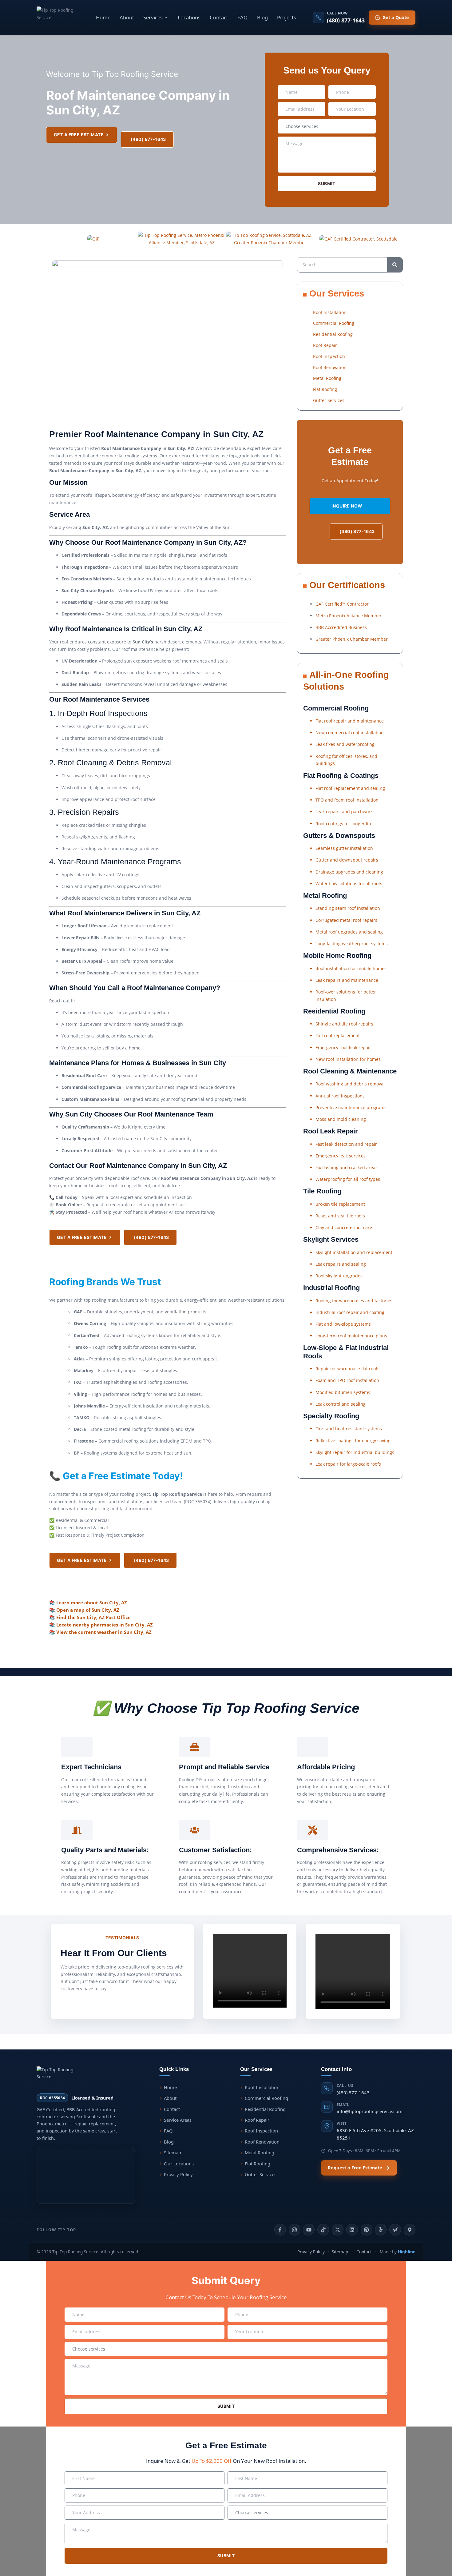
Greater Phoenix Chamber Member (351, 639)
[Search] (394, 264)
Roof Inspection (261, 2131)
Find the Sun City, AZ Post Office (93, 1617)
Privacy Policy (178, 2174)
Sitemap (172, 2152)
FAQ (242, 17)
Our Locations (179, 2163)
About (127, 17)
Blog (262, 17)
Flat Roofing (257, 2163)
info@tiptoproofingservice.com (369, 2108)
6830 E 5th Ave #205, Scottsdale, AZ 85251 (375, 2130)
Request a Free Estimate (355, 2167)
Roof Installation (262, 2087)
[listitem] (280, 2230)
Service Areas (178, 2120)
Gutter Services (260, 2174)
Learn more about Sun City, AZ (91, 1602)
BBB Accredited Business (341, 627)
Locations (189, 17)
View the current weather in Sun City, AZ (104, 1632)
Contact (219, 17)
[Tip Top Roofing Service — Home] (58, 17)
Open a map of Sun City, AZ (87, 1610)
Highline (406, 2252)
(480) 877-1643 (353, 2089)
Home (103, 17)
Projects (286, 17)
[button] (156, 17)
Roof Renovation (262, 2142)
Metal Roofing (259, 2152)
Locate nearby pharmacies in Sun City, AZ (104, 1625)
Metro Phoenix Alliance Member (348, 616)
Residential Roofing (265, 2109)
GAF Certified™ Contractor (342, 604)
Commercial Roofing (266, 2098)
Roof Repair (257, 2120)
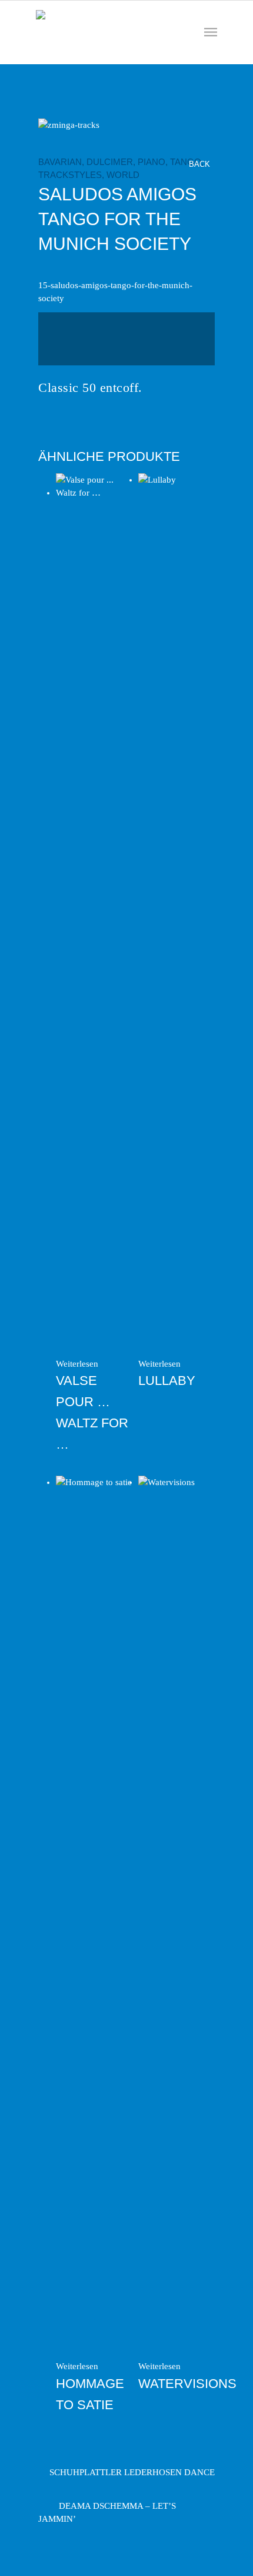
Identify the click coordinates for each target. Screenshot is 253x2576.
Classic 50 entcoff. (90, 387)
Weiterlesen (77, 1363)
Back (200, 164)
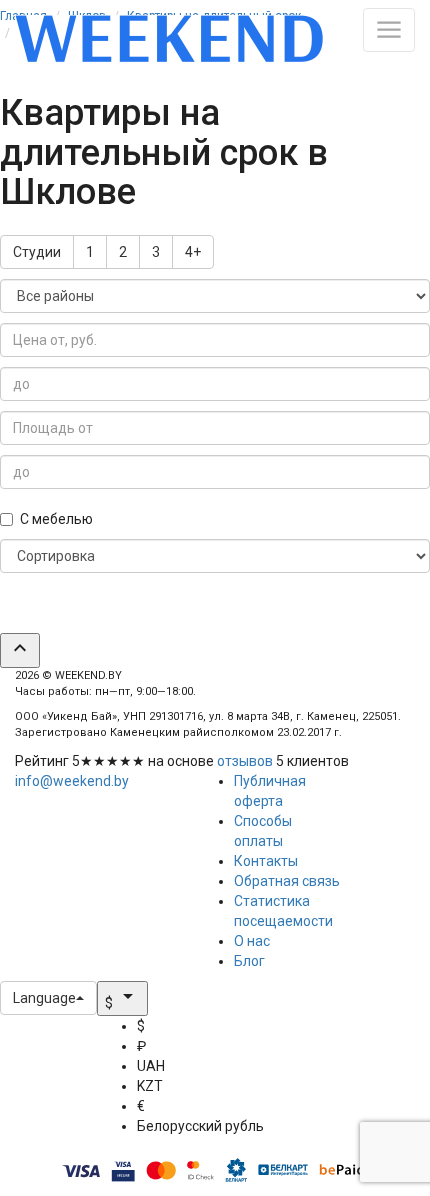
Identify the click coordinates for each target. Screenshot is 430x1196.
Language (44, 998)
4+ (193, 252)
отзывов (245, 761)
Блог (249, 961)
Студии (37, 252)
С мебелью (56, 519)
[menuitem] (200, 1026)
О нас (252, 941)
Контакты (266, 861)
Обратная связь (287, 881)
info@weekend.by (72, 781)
• • • • •
> **Work request**
Using the material above, return each line in which the word "coordinates" occurs.

> **Task answer**
Identify the click coordinates for each target. Screenshot is 253x2576.
Identify the click coordinates for each target. Screenshot is 430x1196.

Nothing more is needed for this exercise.